Re: Why equal(x[n], x[n..n])=0 ?
- Posted by Jason Gade <jaygade at yaho?.?om> Sep 24, 2007
- 711 views
Fernando Bauer wrote: > > Hi Derek! Thanks for your reply. > > Derek Parnell wrote: > > > > Fernando Bauer wrote: > > > > > > Hi All, > > > > > > I was debugging a function when I noticed that a slice with equal indexes > > > is > > > different from an access with one index. x[n] is different from x[n..n] > > > where > > > n is a valid index. > > > According to the manual, a slice always result in a sequence (also when > > > x[n] > > > is an atom). But, in particular, when we have something like x[n..n], the > > > result > > > is x[n] with the its depth incremented by 1. In other words, the structure > > > of > > > the element depends on the access form (subscription or slicing). For me, > > > this > > > is a surprising fact. > > > This kind of implementation affects some algorithms, because we have to > > > test > > > when the indexes are equal in order to not use slice. > > > So, why equal(x[n], x[n..n])=0 ? > > > > Because the syntax [n..m] is a slice which is a sequence - always. And the > > syntax > > [n] is a element reference whose value depends in what is at location 'n'. > > Specifically, > > the syntax [n..n] is a sequence which has a length of one. > > > > Given the sequence (string) s = "qwerty", then s[3..3] is the string "e" and > > s[3] is the character 'e'. And characters are not strings. > > > > Another way to look at is this ... > > > > s[3 .. 4] is "er" > > s[3 .. 3] is "e" > Ok. But why s[3..3] is not 'e'? Why the original 'e' is transformed in "e" ? > > > s[3 .. 2] is "" > > > > so making s[3..3] ("e") mean the same as s[3] ('e') is inconsistent. > Why do you think this is inconsistent? I could think the opposite. Why does > the slice s[3..3] change the type of s[3]? I thought that it was already adequately explained, but let me try again. s[3..3] is *not* the same as s[3]. s[3] is an element of a sequence, which may be a sequence or an atom. s[3..3] is a sequence with the elements from index 3 to index 3 (which happen to be the same index).

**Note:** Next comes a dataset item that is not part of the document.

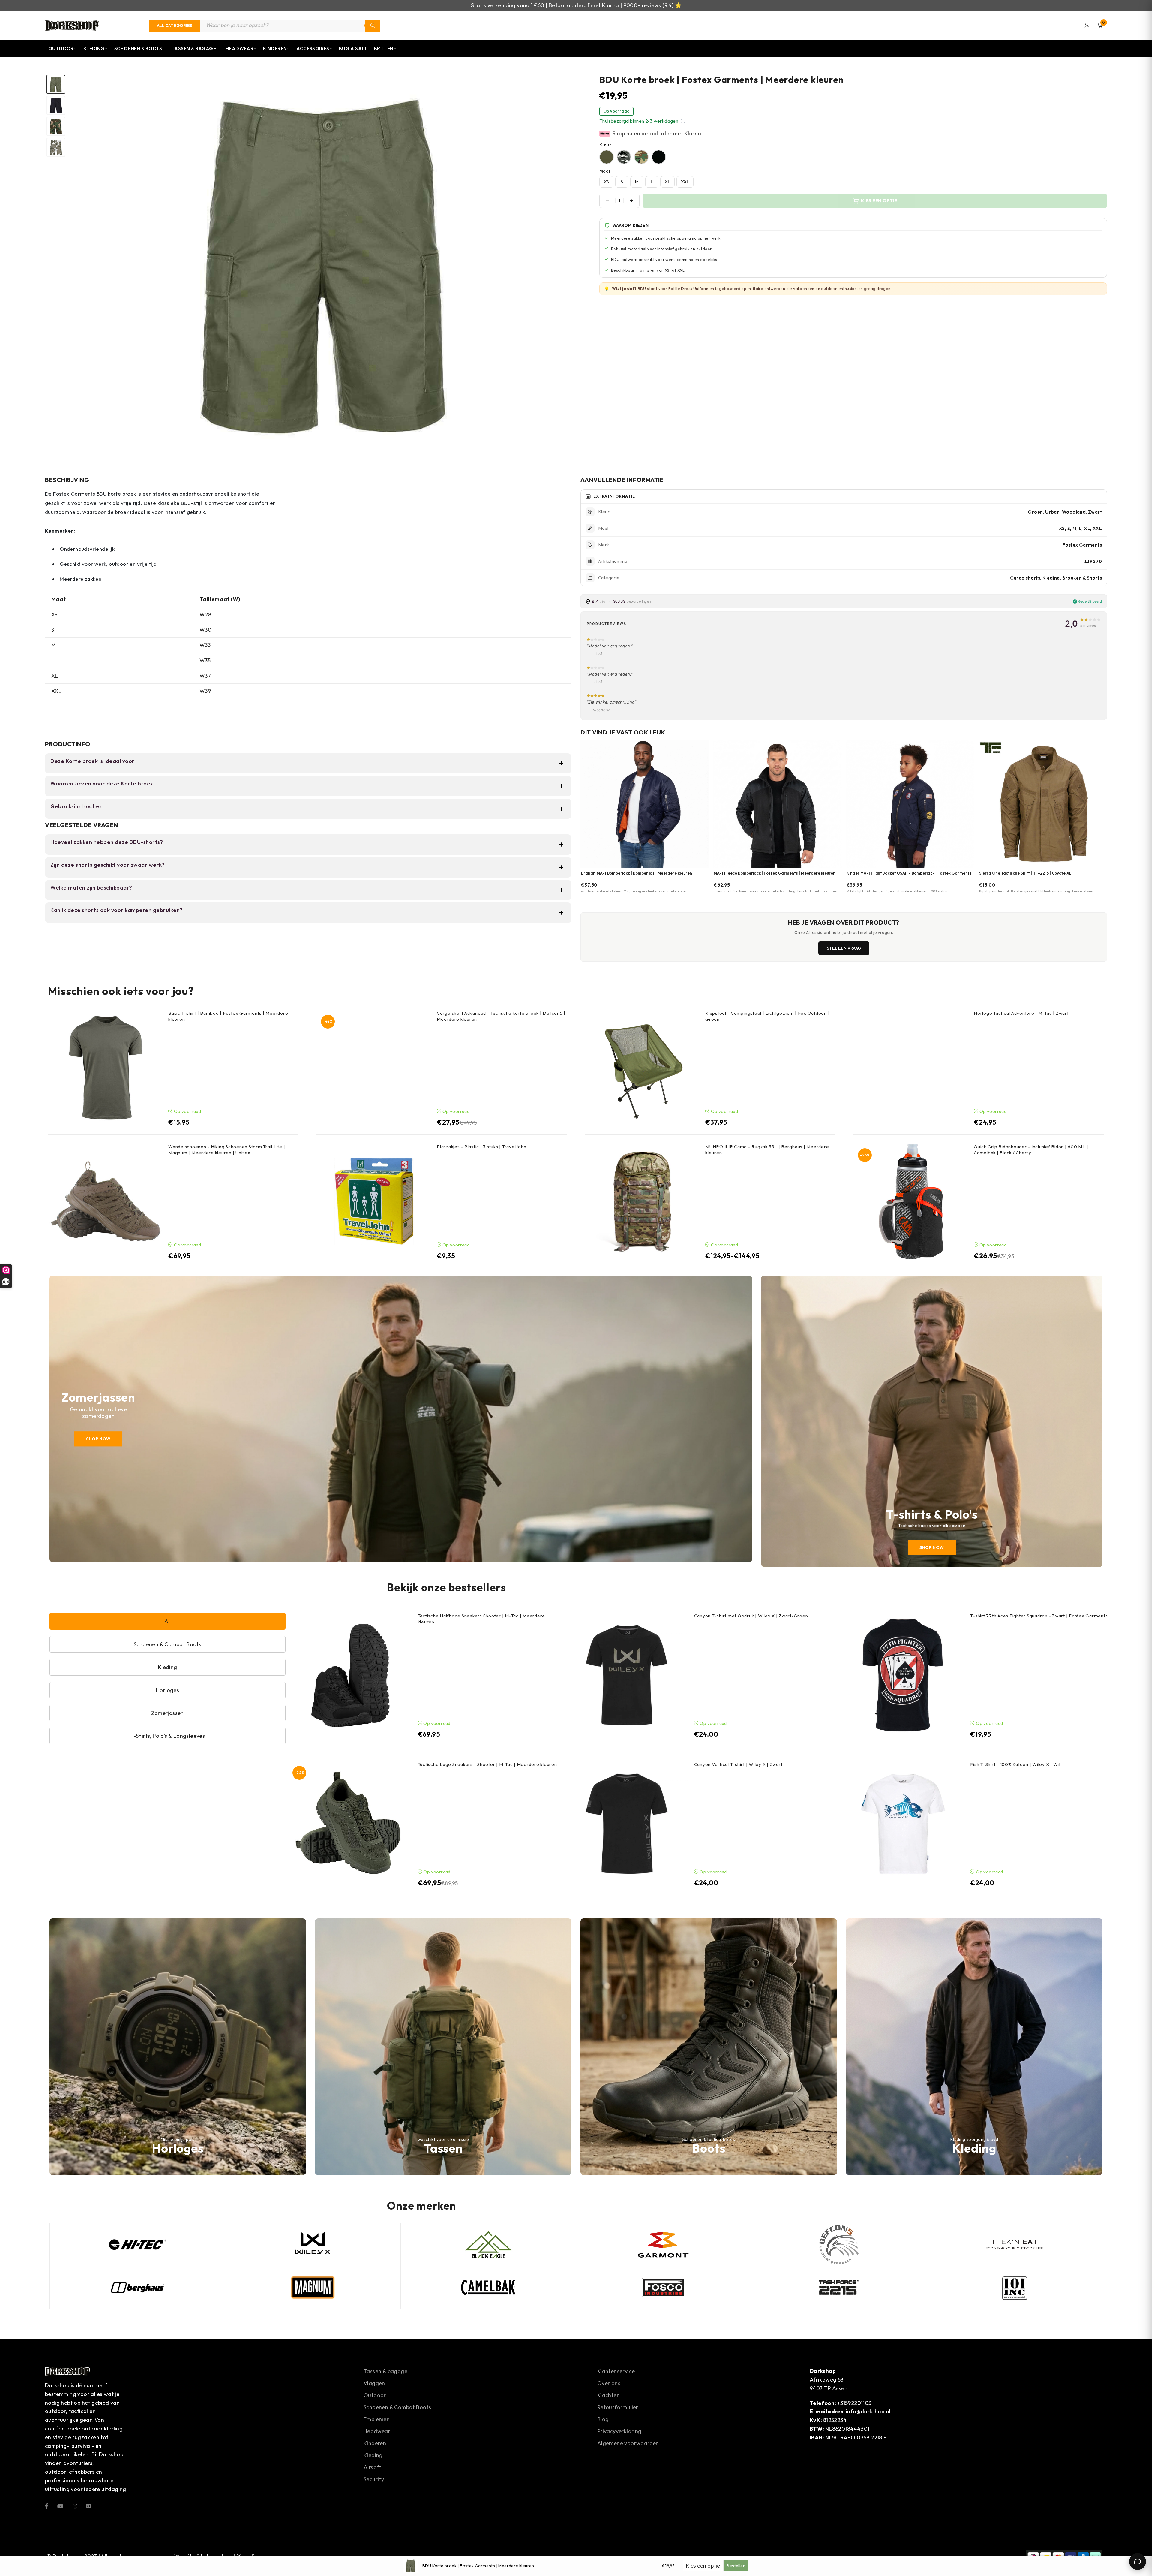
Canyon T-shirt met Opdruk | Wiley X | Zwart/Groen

A slice is *always* a sequence. See http://www.rapideuphoria.com/refman_2.htm#1 section 2.2.6. With your idea, how would s[3..2] work? What is it supposed to return? Currently it returns the empty sequence. -- A complex system that works is invariably found to have evolved from a simple system that works. --John Gall's 15th law of Systemantics. "Premature optimization is the root of all evil in programming." --C.A.R. Hoare j.